BY THE SUPREME PONTIFF
FRANCIS
教皇フランシスコによる自発教令として発表された使徒的書簡
「トラディチオニス・クストデス」
1970年以前のローマ典礼の使用について
ローマ司教との交わりにある司教たち、聖伝の守護者たちは、それぞれの地方教会の一致の目に見える原理と基盤を構成しています。[1] 聖霊の導きのもとに、福音の宣教を通じて、また聖体祭儀の挙行によって、司教たちは、自らに委ねられた地方教会を統治します。[2]

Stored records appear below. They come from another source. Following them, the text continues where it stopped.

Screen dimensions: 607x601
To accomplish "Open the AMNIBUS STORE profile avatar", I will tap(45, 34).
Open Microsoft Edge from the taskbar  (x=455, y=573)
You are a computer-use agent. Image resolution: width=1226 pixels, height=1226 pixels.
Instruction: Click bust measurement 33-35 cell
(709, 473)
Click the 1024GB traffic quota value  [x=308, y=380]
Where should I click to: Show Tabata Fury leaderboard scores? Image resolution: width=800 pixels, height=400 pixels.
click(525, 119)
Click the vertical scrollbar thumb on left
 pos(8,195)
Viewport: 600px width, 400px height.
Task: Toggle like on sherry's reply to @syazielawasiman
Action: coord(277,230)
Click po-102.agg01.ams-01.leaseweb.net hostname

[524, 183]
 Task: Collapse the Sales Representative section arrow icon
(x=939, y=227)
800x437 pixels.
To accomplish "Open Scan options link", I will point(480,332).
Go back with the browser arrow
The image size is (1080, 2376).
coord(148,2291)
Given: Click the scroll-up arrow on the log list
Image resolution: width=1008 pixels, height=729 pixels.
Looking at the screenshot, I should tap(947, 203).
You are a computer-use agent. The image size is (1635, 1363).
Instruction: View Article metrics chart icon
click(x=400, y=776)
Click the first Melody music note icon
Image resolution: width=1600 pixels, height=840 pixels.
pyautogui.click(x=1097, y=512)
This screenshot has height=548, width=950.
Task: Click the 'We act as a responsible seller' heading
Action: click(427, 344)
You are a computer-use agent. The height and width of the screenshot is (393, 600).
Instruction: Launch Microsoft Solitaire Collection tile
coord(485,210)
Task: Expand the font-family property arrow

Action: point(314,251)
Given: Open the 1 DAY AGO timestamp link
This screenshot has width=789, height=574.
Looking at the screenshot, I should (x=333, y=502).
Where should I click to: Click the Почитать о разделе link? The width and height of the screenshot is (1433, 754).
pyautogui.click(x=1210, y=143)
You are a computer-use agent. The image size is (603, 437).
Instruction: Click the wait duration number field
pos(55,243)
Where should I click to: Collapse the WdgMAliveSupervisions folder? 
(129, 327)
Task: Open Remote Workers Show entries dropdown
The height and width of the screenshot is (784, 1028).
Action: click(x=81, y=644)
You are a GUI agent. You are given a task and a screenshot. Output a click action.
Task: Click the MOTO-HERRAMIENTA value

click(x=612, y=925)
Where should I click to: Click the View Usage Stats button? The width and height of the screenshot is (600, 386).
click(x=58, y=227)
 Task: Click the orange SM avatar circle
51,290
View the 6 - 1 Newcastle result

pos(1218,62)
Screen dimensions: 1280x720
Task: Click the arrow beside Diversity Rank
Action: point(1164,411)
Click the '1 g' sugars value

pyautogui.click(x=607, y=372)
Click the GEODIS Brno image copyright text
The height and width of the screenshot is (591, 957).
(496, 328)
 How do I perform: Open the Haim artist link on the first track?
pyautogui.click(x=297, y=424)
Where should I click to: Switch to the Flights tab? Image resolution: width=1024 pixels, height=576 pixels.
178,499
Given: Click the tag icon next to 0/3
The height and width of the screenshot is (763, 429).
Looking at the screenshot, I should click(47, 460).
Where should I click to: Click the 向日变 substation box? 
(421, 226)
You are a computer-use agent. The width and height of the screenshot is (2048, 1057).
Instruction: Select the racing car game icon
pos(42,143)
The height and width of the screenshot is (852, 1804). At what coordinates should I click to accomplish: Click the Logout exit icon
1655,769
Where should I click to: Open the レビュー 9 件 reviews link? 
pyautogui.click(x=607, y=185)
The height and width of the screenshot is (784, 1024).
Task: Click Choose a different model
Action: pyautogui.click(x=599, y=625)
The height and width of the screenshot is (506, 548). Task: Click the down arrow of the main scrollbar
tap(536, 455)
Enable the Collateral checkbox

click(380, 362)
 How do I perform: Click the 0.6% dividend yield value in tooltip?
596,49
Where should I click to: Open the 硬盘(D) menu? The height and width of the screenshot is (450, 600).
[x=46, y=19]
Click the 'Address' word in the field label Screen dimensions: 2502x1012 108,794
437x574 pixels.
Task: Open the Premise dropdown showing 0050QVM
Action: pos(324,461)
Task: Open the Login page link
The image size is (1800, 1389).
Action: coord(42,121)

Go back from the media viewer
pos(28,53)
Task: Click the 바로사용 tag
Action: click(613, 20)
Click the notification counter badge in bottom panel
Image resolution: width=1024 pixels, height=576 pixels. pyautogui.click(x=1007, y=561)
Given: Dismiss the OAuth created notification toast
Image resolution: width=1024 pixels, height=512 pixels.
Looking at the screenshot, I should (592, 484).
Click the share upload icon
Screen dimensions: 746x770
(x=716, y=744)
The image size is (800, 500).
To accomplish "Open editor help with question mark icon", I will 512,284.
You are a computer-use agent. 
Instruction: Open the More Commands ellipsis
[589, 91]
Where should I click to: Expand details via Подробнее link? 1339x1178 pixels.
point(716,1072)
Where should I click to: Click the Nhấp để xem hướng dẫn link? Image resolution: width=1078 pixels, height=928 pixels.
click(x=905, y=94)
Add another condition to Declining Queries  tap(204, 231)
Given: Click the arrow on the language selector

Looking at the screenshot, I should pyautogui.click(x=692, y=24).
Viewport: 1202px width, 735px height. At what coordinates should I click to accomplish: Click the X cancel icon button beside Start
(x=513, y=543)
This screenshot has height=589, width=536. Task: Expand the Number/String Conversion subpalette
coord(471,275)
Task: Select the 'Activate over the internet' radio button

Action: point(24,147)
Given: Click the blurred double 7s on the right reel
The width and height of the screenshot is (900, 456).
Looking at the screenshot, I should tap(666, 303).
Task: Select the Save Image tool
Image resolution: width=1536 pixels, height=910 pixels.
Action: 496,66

教会の調和と一致を促進するために、第二バチカン公会議が望んだ改革に先立つ典礼様式を固守するあらゆる地域の人々に対する父としての配慮をもって、私の敬うべき先任者である聖ヨハネ・パウロ二世とベネディクト十六世は、1962年にヨハネ二十三世が編集したローマ・ミサ典礼書を使用する権限を認め、規則を与えました。[3] このようにして、彼らは、「以前のいくつかの典礼様式に愛着を感じ、」その他の典礼形式には愛着を感じない「これらのカトリック教徒の教会的な交わりを促進する」という意向を持ちました。[4]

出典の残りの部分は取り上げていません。